_Exercise materials_:
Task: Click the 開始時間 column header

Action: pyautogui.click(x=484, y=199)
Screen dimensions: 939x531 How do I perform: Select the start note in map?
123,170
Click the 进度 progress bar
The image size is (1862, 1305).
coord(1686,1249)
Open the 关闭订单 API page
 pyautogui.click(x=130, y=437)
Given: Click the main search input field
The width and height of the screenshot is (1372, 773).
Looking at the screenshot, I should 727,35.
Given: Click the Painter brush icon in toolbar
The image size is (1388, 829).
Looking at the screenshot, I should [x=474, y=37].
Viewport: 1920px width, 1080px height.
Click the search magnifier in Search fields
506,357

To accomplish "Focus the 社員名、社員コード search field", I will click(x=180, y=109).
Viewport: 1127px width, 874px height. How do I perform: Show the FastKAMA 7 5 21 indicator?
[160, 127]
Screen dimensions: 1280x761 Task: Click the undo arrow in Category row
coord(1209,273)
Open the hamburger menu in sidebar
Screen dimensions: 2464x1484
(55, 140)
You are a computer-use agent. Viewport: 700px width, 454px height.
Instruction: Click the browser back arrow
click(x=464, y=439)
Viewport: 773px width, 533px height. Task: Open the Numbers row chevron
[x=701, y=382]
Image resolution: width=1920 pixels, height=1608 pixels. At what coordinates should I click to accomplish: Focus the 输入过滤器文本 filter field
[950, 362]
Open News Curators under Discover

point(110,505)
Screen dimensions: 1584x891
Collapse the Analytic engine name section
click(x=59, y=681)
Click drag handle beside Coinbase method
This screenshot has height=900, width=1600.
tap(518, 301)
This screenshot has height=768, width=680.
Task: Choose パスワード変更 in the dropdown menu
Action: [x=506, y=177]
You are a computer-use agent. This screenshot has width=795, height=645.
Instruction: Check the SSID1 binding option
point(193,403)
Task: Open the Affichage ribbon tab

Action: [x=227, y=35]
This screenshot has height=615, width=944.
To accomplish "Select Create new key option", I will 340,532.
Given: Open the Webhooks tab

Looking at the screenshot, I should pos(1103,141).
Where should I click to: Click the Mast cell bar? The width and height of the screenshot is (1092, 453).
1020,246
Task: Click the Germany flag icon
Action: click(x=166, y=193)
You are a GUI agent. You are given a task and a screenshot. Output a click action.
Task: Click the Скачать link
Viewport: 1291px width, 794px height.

_Given instruction_:
Rewrite all of the rows above, replacing every "Viewport" with "Window size" and changing nothing else.

_The solution_:
Task: Click the 開始時間 column header

Action: pyautogui.click(x=484, y=199)
Screen dimensions: 939x531 How do I perform: Select the start note in map?
123,170
Click the 进度 progress bar
The image size is (1862, 1305).
coord(1686,1249)
Open the 关闭订单 API page
 pyautogui.click(x=130, y=437)
Given: Click the main search input field
The width and height of the screenshot is (1372, 773).
Looking at the screenshot, I should 727,35.
Given: Click the Painter brush icon in toolbar
The image size is (1388, 829).
Looking at the screenshot, I should [x=474, y=37].
Window size: 1920px width, 1080px height.
Click the search magnifier in Search fields
506,357

To accomplish "Focus the 社員名、社員コード search field", I will click(x=180, y=109).
Window size: 1127px width, 874px height. How do I perform: Show the FastKAMA 7 5 21 indicator?
[160, 127]
Screen dimensions: 1280x761 Task: Click the undo arrow in Category row
coord(1209,273)
Open the hamburger menu in sidebar
Screen dimensions: 2464x1484
(55, 140)
You are a computer-use agent. Window size: 700px width, 454px height.
Instruction: Click the browser back arrow
click(x=464, y=439)
Window size: 773px width, 533px height. Task: Open the Numbers row chevron
[x=701, y=382]
Image resolution: width=1920 pixels, height=1608 pixels. At what coordinates should I click to accomplish: Focus the 输入过滤器文本 filter field
[950, 362]
Open News Curators under Discover

point(110,505)
Screen dimensions: 1584x891
Collapse the Analytic engine name section
click(x=59, y=681)
Click drag handle beside Coinbase method
This screenshot has height=900, width=1600.
tap(518, 301)
This screenshot has height=768, width=680.
Task: Choose パスワード変更 in the dropdown menu
Action: [x=506, y=177]
You are a computer-use agent. This screenshot has width=795, height=645.
Instruction: Check the SSID1 binding option
point(193,403)
Task: Open the Affichage ribbon tab

Action: [x=227, y=35]
This screenshot has height=615, width=944.
To accomplish "Select Create new key option", I will 340,532.
Given: Open the Webhooks tab

Looking at the screenshot, I should pos(1103,141).
Where should I click to: Click the Mast cell bar? The width and height of the screenshot is (1092, 453).
1020,246
Task: Click the Germany flag icon
Action: click(x=166, y=193)
You are a GUI agent. You are given a task and a screenshot. Output a click action.
Task: Click the Скачать link
Window size: 1291px width, 794px height.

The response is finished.